> [Given data]:
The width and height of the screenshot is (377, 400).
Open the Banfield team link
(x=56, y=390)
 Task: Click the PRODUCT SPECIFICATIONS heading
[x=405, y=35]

> [Your instructions]: Your reply should consist only of the lines running from the line with "Open the Banfield team link" to the end of the listing, retyped exactly.

> [Solution to the problem]:
Open the Banfield team link
(x=56, y=390)
 Task: Click the PRODUCT SPECIFICATIONS heading
[x=405, y=35]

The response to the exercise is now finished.